I always prefer declarative predicates (if possible) because:
- they force my mind to think about the problem in a different, better, way (this is the most important reason)
- They are easier to read and understand when I read them afterwards.

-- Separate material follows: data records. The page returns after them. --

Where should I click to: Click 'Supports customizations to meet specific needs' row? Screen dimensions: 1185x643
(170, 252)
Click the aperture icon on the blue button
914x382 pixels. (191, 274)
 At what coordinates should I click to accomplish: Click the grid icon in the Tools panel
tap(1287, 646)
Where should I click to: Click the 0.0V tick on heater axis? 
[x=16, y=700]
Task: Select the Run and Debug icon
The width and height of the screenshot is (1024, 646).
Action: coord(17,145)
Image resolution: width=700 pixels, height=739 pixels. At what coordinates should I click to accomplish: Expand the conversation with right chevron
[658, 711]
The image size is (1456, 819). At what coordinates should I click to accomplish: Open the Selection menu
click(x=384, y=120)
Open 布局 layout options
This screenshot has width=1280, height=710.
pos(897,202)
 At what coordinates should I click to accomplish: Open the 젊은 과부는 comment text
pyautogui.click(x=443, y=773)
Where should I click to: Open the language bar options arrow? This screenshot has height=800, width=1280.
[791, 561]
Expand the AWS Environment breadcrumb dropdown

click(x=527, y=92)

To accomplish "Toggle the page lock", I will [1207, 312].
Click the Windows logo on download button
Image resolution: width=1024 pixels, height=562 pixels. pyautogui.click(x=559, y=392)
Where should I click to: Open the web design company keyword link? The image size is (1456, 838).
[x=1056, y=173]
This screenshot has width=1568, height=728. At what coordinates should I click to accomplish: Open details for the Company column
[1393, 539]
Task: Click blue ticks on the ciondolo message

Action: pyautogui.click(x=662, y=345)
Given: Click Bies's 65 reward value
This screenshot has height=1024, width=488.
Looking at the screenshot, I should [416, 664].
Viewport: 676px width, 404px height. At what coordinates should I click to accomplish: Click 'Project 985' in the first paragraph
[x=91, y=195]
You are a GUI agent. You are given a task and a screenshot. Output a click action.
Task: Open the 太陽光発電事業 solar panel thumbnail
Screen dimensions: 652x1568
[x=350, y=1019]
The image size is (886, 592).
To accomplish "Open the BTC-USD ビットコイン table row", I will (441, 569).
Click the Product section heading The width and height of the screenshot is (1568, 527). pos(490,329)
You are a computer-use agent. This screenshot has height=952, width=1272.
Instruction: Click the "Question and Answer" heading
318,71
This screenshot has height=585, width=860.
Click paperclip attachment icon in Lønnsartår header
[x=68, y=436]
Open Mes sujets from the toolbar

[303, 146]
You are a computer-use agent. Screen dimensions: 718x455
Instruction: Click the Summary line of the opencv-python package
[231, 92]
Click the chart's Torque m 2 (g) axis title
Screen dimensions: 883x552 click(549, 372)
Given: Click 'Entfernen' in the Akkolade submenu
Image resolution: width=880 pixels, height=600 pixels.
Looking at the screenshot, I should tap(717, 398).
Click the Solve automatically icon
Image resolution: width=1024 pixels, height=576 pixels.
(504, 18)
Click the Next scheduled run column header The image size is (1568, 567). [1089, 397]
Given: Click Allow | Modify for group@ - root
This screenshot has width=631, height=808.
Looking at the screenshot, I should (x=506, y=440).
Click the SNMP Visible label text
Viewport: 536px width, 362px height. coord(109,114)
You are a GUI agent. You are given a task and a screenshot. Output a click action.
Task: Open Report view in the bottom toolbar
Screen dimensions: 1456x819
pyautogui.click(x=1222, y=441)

- They are usually more efficient.
So I was making a little exercise to describe a binary tree using declarative predicates. The first try was:
btree(bt(A,B)) :-
( btree(A); leaf(A) ),
( btree(B); leaf(B) ).
leaf(l(_)).
It works great for grounded queries (not that useful).
I also want the predicate to be able to answer the most general query, namely btree(T)
.
Obviously the above will not terminate.
One solution
So my first thought went to tabling, but tabling won’t terminate either in this case (for the most general query), because tabling needs a finite set of answers.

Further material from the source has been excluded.